Sto utilizzando l’API per creare messaggi privati. Il contenuto può includere HTML e anche link. Tra questi link, alcuni sono link ad azione in un clic. Esempio di link base: <a href="https://" target="_blank">..</a>
Il problema è che Discourse visita tutti i link e attiva quelle azioni in un clic.
Come si può prevenire ciò? Non sono sicuro di quale funzione ne sia responsabile.
Esiste qualche indicazione consentita che possiamo inserire nell’HTML per dire a Discourse di ignorare un link?
Oppure c’è un’opzione che mi sono perso?
Nota: al momento ho aggiunto un controllo nel backend per ignorare le visite di Discourse, ma se possibile, preferirei evitare di fare affidamento su questo.
Non dovresti codificare un link che esegue un’azione semplicemente visitandolo. Questo è ampiamente considerato sfruttabile in vari modi.

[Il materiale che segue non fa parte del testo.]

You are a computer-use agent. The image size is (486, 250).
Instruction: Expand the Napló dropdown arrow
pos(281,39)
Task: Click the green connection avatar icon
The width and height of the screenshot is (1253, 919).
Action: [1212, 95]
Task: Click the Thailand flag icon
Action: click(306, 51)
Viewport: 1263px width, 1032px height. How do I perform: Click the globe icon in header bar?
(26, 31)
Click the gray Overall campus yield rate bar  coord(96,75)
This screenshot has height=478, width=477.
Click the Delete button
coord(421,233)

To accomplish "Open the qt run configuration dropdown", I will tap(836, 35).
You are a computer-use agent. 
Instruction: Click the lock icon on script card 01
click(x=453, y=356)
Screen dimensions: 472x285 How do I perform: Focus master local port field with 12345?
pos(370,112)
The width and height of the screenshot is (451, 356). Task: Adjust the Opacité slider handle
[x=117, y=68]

L’utente deve confermare esplicitamente l’azione.
Il contesto è fondamentalmente questo: gli utenti si iscrivono alle notifiche e, per motivi legali, è necessario includere link che consentano di annullare l’iscrizione alla notifica corrente o a tutte le notifiche. Questi link specifici devono essere azionabili con un singolo clic, senza passaggi aggiuntivi (accesso, conferma, ecc.). Tali link utilizzano un token generato e non possono essere sfruttati. Gli utenti vedranno il messaggio con questi link nella loro posta privata (Discourse o altri servizi come Gmail); per questo caso, la conferma è indesiderata e non sarebbe di alcun aiuto.
La mia domanda rimane valida: esiste un modo per indicare a Discourse di non visitare un link? Tramite HTML o opzioni?

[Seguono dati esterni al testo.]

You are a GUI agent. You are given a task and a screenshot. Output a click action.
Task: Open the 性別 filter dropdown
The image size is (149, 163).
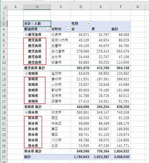pyautogui.click(x=88, y=24)
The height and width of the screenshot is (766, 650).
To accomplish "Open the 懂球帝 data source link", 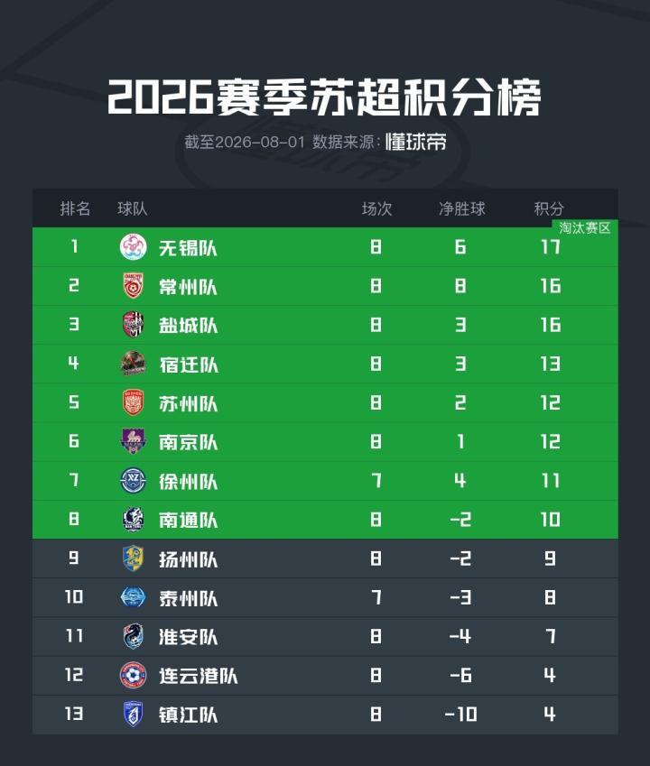I will coord(415,143).
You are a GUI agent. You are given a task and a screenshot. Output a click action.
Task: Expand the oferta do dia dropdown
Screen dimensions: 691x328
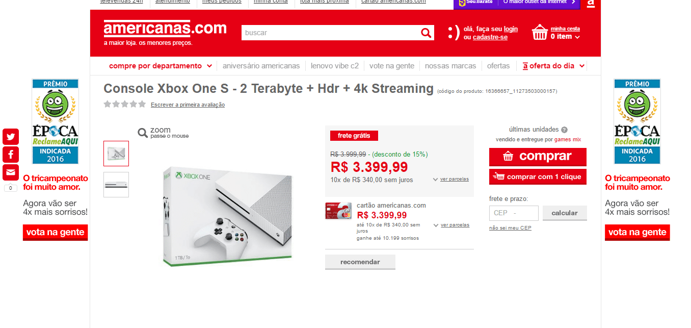554,66
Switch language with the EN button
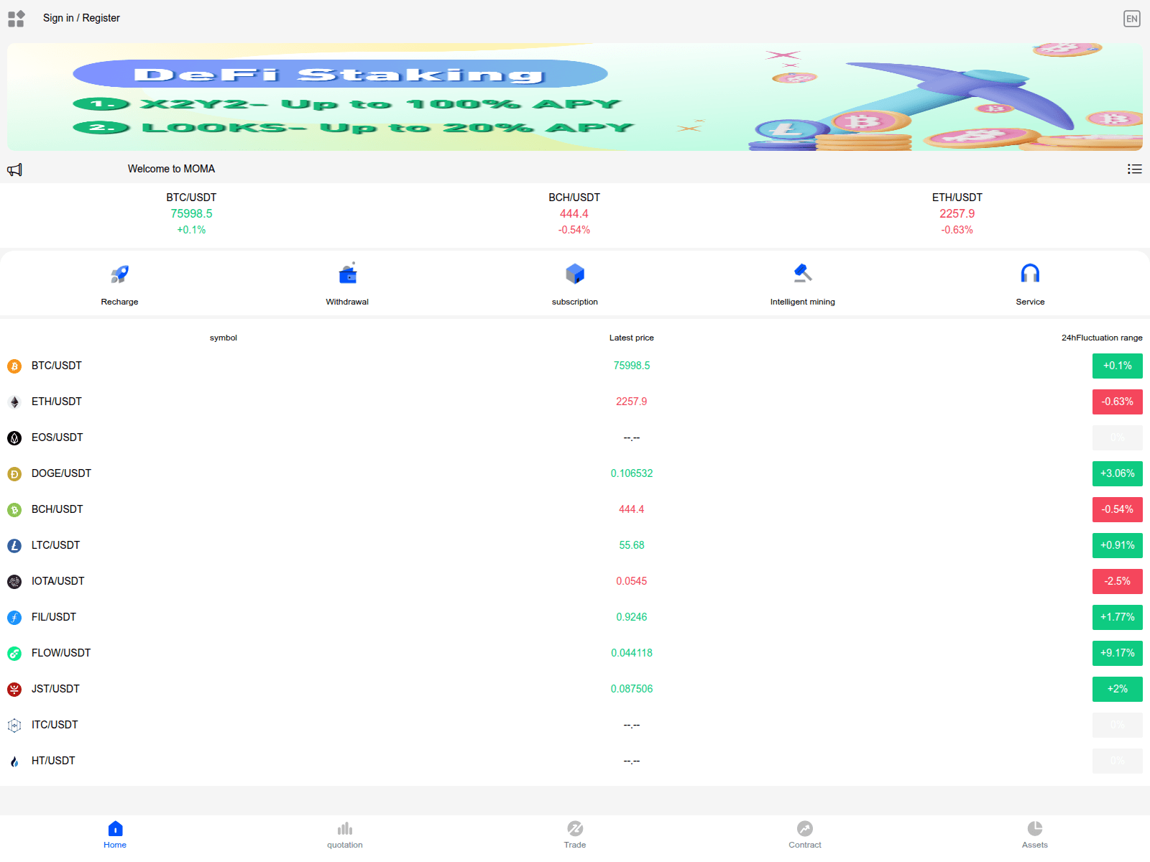 point(1131,19)
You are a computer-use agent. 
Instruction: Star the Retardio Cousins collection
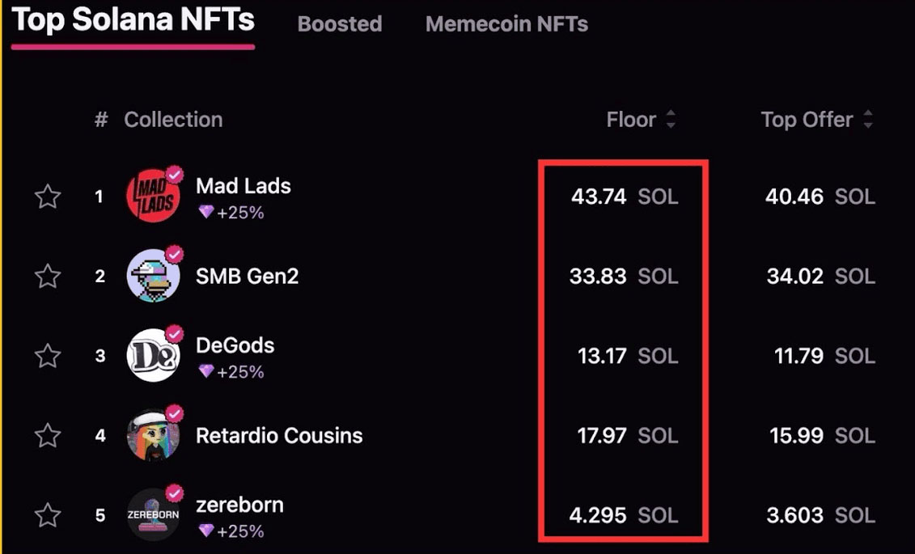pos(49,436)
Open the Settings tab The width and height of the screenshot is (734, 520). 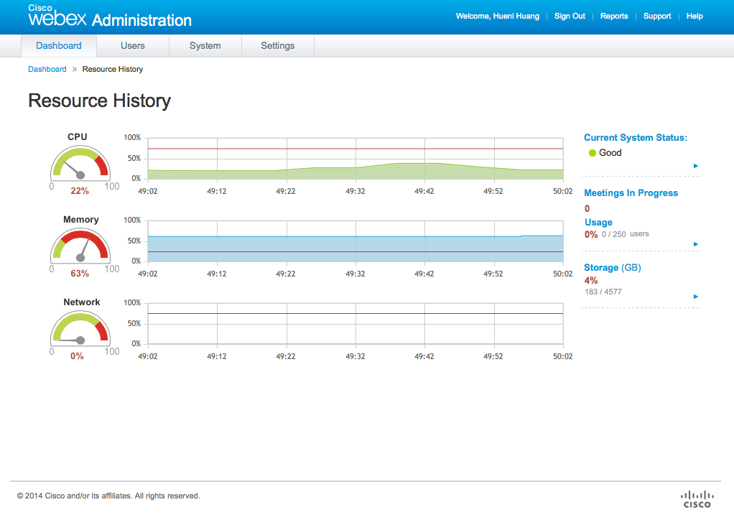(x=278, y=46)
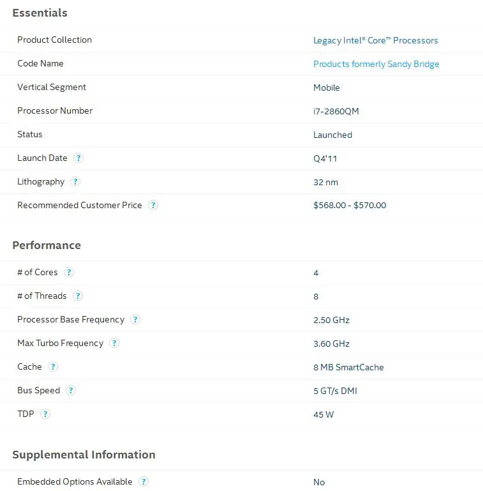Click the Supplemental Information heading
The image size is (483, 491).
pyautogui.click(x=84, y=455)
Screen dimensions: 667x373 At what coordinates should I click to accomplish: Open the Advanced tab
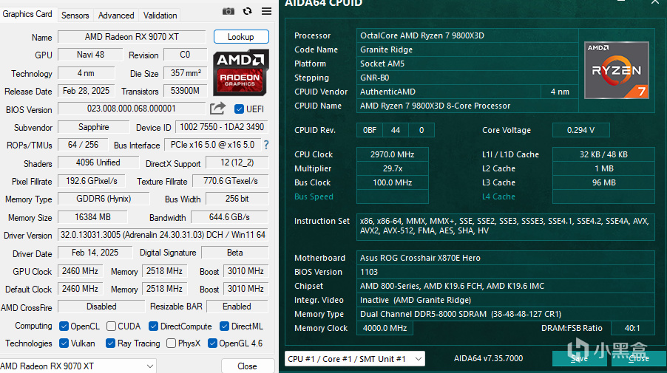(x=116, y=16)
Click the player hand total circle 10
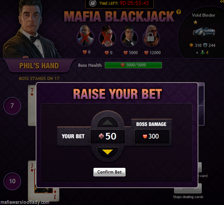Screen dimensions: 224x205 coord(12,181)
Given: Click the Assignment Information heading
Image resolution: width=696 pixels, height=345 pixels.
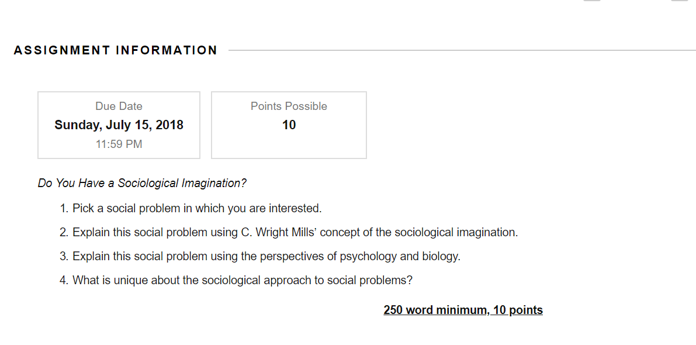Looking at the screenshot, I should click(115, 50).
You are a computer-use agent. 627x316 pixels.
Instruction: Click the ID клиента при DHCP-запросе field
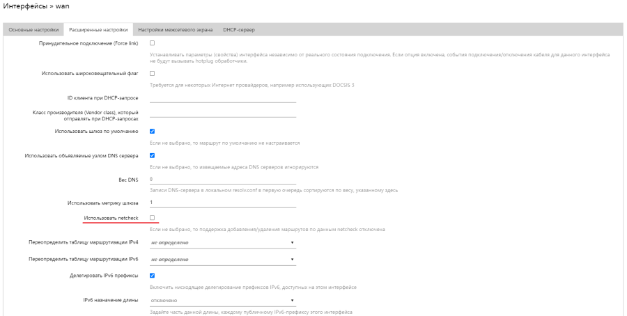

Indipendentemente dal contesto, è comunque interessante saperlo. Se non esiste, sarebbe molto gradita un’opzione per inserire in blacklist domini o URL, al fine di evitare richieste non necessarie.
Ancora: non puoi farlo. Ci sono anche browser (e estensioni) e antivirus che precaricano o previsitano i link che incontrano in una pagina.

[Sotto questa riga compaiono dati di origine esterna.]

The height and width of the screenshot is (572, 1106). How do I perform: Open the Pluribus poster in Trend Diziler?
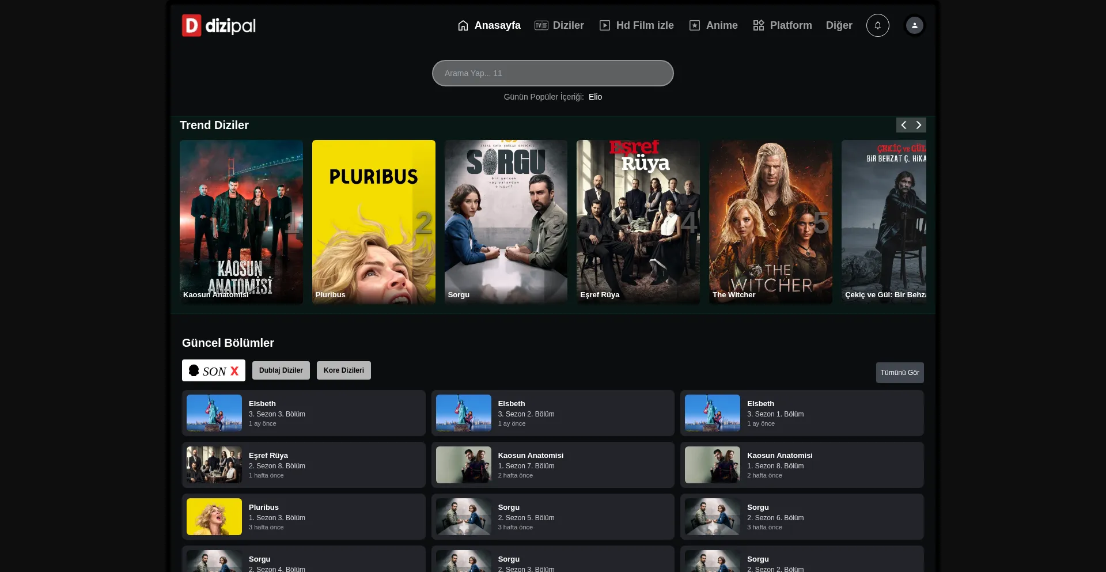pyautogui.click(x=374, y=222)
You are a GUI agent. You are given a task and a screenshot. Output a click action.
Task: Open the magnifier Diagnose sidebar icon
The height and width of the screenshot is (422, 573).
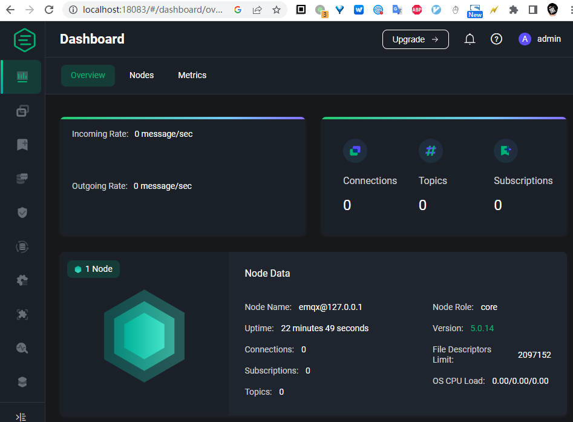22,348
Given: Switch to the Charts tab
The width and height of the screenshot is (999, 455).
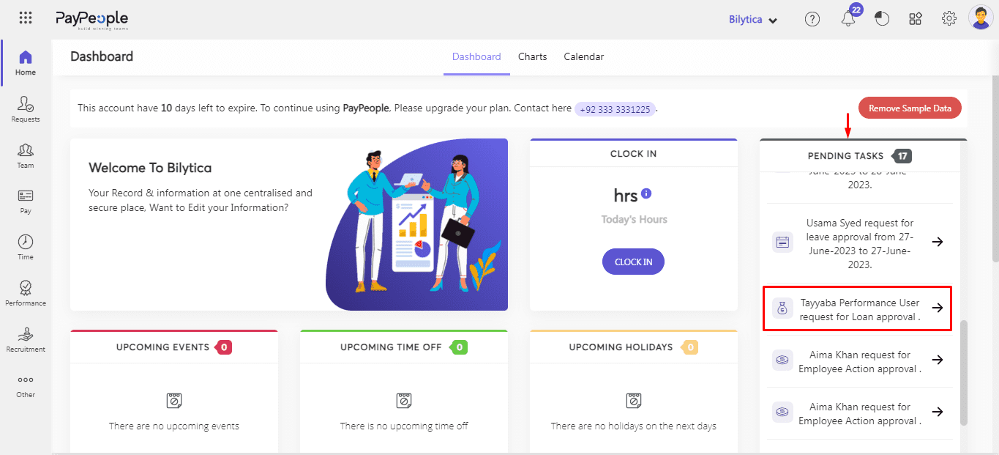Looking at the screenshot, I should coord(532,56).
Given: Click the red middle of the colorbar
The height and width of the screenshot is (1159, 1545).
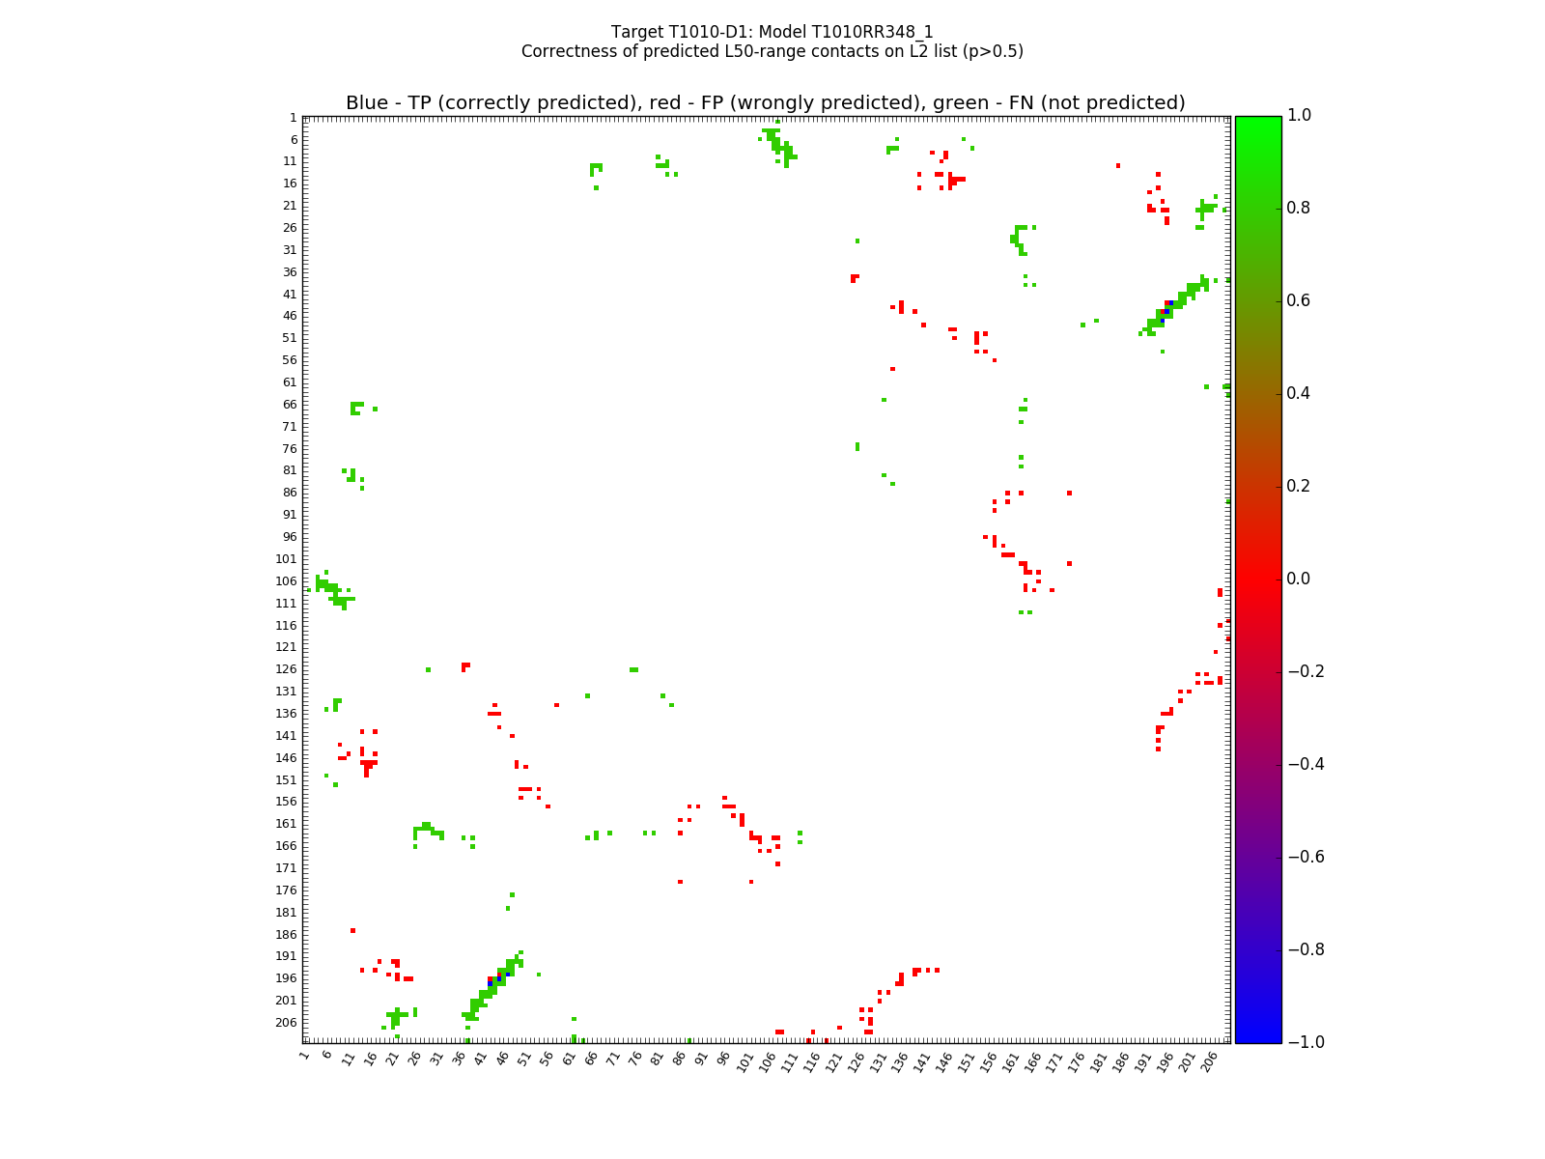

Qualsiasi richiesta che causi un effettivo cambiamento sul server deve essere una richiesta POST secondo le specifiche HTTP. Quindi, se hai un link, devi indirizzarlo a una pagina web contenente un pulsante che esegue una richiesta POST. Qualsiasi altro metodo porterà a problemi oscuri.
Chi dice che devono esserlo? È piuttosto normale che i link per annullare l’iscrizione portino a una pagina di conferma, proprio per il motivo che ho spiegato sopra.